-- Opening Marker --

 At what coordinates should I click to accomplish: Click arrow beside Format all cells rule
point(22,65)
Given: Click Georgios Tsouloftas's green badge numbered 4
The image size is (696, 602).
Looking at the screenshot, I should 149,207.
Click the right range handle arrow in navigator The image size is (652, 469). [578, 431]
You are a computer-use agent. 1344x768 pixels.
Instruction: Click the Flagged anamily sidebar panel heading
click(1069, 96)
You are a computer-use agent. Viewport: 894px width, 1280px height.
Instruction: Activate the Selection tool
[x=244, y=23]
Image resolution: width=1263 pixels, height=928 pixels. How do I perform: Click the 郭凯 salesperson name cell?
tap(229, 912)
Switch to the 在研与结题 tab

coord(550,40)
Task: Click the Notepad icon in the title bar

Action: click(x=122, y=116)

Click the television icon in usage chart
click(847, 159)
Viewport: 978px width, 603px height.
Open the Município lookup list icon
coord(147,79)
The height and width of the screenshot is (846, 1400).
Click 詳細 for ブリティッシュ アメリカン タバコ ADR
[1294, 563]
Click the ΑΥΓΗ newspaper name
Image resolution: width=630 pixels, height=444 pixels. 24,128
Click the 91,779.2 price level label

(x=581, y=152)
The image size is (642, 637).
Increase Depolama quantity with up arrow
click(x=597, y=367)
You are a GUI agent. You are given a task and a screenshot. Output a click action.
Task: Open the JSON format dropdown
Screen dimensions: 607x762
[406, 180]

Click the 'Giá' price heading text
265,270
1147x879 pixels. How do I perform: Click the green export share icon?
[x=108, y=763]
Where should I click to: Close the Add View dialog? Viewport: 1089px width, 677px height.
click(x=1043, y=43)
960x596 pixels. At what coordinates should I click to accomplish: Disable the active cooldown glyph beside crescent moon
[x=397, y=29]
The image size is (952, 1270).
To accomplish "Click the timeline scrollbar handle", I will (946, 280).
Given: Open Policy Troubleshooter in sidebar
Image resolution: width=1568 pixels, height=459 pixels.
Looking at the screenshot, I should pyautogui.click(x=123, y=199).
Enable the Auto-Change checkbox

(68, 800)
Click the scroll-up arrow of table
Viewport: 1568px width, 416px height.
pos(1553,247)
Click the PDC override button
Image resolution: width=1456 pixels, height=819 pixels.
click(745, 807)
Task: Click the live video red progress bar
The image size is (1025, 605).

-- Closing Marker --

■ What you are asked to do
Give back the data above word for word.

■ Task result
 At what coordinates should I click to accomplish: Click arrow beside Format all cells rule
point(22,65)
Given: Click Georgios Tsouloftas's green badge numbered 4
The image size is (696, 602).
Looking at the screenshot, I should 149,207.
Click the right range handle arrow in navigator The image size is (652, 469). [578, 431]
You are a computer-use agent. 1344x768 pixels.
Instruction: Click the Flagged anamily sidebar panel heading
click(1069, 96)
You are a computer-use agent. Viewport: 894px width, 1280px height.
Instruction: Activate the Selection tool
[x=244, y=23]
Image resolution: width=1263 pixels, height=928 pixels. How do I perform: Click the 郭凯 salesperson name cell?
tap(229, 912)
Switch to the 在研与结题 tab

coord(550,40)
Task: Click the Notepad icon in the title bar

Action: click(x=122, y=116)

Click the television icon in usage chart
click(847, 159)
Viewport: 978px width, 603px height.
Open the Município lookup list icon
coord(147,79)
The height and width of the screenshot is (846, 1400).
Click 詳細 for ブリティッシュ アメリカン タバコ ADR
[1294, 563]
Click the ΑΥΓΗ newspaper name
Image resolution: width=630 pixels, height=444 pixels. 24,128
Click the 91,779.2 price level label

(x=581, y=152)
The image size is (642, 637).
Increase Depolama quantity with up arrow
click(x=597, y=367)
You are a GUI agent. You are given a task and a screenshot. Output a click action.
Task: Open the JSON format dropdown
Screen dimensions: 607x762
[406, 180]

Click the 'Giá' price heading text
265,270
1147x879 pixels. How do I perform: Click the green export share icon?
[x=108, y=763]
Where should I click to: Close the Add View dialog? Viewport: 1089px width, 677px height.
click(x=1043, y=43)
960x596 pixels. At what coordinates should I click to accomplish: Disable the active cooldown glyph beside crescent moon
[x=397, y=29]
The image size is (952, 1270).
To accomplish "Click the timeline scrollbar handle", I will (946, 280).
Given: Open Policy Troubleshooter in sidebar
Image resolution: width=1568 pixels, height=459 pixels.
Looking at the screenshot, I should pyautogui.click(x=123, y=199).
Enable the Auto-Change checkbox

(68, 800)
Click the scroll-up arrow of table
Viewport: 1568px width, 416px height.
pos(1553,247)
Click the PDC override button
Image resolution: width=1456 pixels, height=819 pixels.
click(745, 807)
Task: Click the live video red progress bar
The image size is (1025, 605).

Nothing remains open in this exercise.